APARTHEID E DINTORNI
SULL’origine del razzismo in Sudafrica
di Filippo Vedelago

 

L’apartheid (traducibile in italiano come “separazione”) era la politica di segregazione razziale istituita nel 1948 dal governo di etnia bianca del Sudafrica, rimasta in vigore fino al 1994. La sua origine storica si può far risalire al 1652, data dello sbarco dell’esploratore olandese Jan Van Riebeeck (1619-1677), fondatore di Città del Capo, che segnò l’inizio della dominazione olandese nell’aerea sudafricana.
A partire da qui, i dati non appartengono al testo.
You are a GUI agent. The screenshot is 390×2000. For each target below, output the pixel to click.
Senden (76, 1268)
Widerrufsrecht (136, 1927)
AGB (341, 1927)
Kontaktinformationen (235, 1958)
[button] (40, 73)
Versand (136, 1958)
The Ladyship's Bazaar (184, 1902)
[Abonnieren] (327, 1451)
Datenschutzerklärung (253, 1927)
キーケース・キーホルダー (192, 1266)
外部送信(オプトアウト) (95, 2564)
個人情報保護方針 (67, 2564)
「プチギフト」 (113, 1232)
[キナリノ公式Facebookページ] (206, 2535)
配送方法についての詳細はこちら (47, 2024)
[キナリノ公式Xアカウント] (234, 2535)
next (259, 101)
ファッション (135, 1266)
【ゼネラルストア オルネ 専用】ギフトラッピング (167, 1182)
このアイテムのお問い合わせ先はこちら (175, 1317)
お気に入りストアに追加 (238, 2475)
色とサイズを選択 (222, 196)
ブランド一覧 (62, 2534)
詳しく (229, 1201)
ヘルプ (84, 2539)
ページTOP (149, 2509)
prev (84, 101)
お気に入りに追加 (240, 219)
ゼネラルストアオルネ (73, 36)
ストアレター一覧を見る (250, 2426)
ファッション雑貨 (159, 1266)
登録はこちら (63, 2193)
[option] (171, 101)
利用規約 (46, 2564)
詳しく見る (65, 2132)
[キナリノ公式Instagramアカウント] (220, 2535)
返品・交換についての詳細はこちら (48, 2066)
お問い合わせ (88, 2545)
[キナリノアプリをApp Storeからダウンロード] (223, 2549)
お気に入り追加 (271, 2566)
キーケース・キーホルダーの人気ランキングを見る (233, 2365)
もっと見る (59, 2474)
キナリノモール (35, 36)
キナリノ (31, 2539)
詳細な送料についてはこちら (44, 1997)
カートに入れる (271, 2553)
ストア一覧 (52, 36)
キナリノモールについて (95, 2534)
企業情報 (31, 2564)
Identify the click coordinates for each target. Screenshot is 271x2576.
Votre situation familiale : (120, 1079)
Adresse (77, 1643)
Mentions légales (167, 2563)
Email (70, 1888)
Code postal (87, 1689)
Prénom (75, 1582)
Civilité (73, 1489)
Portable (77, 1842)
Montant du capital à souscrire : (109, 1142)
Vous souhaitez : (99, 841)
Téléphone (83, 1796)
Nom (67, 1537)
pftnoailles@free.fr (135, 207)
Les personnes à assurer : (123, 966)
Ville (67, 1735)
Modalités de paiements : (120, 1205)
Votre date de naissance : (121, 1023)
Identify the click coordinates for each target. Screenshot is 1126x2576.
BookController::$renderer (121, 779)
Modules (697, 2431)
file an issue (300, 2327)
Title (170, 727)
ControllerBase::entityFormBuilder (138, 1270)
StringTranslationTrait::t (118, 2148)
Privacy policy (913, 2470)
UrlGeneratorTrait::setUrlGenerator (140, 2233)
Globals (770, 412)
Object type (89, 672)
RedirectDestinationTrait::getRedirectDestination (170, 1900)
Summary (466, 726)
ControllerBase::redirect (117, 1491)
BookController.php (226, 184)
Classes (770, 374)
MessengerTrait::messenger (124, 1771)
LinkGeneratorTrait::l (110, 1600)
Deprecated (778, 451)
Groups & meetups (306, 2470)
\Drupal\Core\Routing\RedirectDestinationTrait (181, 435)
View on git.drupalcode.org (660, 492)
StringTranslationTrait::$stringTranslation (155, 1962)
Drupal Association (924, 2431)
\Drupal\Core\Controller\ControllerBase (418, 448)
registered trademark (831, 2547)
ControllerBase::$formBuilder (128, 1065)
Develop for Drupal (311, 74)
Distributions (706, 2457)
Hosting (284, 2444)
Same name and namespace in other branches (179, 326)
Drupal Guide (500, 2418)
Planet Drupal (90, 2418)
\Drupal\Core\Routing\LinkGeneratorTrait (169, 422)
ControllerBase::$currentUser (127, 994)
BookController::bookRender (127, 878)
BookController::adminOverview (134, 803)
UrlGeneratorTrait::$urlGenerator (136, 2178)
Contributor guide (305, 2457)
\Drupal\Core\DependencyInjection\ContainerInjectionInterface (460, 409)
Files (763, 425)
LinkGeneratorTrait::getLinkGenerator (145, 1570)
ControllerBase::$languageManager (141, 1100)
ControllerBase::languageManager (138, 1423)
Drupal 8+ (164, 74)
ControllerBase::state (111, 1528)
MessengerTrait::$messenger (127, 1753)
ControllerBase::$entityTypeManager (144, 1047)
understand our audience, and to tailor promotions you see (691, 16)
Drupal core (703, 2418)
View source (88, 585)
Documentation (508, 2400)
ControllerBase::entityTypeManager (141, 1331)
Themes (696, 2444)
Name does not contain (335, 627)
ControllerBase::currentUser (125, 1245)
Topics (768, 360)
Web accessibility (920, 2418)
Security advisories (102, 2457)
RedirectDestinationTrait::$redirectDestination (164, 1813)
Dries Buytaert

Tuttavia sino al 1795 il numero di coloni presenti fu piuttosto contenuto (22 mila africani bianchi nel 1798), perché la Compagnia Olandese delle Indie Orientali non fu mai realmente interessata a favorire un regolare traffico commerciale in questo territorio.

 

All’inizio del XVIII secolo i discendenti dei coltivatori boeri (termine che deriva dall’olandese con il significato di “contadini”) si trasformarono in allevatori nomadi, i trekboers, i veri fondatori della nazione degli afrikaners (i membri della popolazione dell’Africa meridionale di pelle bianca calvinista, ugonotta, olandese, belga, tedesca che parlano l’afrikaans).

 

I rapporti con gli abitanti indigeni della zona del Capo, i khoikhoi, furono generalmente buoni. In quanto già nomadi queste popolazioni non fecero altro che ritirarsi gradualmente di fronte all’espansionismo dei coloni. Dei forti attriti avvennero invece con gli xhosa, quando i boeri arrivarono nei pressi dell’attuale città di Port Elisabeth, dando così inizio a una serie di conflitti tra coloni e nativi definiti genericamente come “Guerre della frontiera del Capo”.

 

L’età napoleonica segnò in Europa l’avanzata francese nei Paesi Bassi e la conseguente occupazione britannica della colonia olandese del Capo. Il dominio inglese costrinse i boeri a una grande migrazione verso est alla ricerca di nuovi territori nei quali insediarsi. I coloni si scoprirono così antagonisti non solo delle popolazioni locali, ma anche degli usurpatori anglofoni che minacciavano i loro interessi politici ed economici. Era l’epopea del “Gran Trek” (traducibile con “la Grande Marcia”) che diede piena forma al mito del viaggio di conquista, interpretabile come la ricerca della “terra promessa”, ben riassunto nell’immaginario collettivo del colono boero che lotta contro indigeni e invasori per far fiorire la civiltà, imbracciando Bibbia e fucile.

 

Le migrazioni boere diedero vita ad una serie di piccole repubbliche (Stato Libero di Orange, Repubblica di Natalia, Repubblica del Transvaal, Repubblica di Stellaland) che ostacolarono l’espansionismo britannico. Le tensioni con gli inglesi crebbero in seguito alla scoperta di riserve di diamanti e di oro nell’area, sfociando, tra la fine del XIX secolo e l’inizio del XX secolo, in due conflitti noti come “Guerre anglo-boere”, che arrivarono a coinvolgere anche le tribù locali schierate per l’una o l’altra parte (la prima guerra venne combattuta tra il 1880 e il 1881, mentre la seconda tra il 1889 e il 1902). Il Regno Unito ebbe alla fine la meglio determinando la nascita, nel 1909, dell’Unione Sudafricana, costituita come Dominion all’interno del Commonwealth nel 1914.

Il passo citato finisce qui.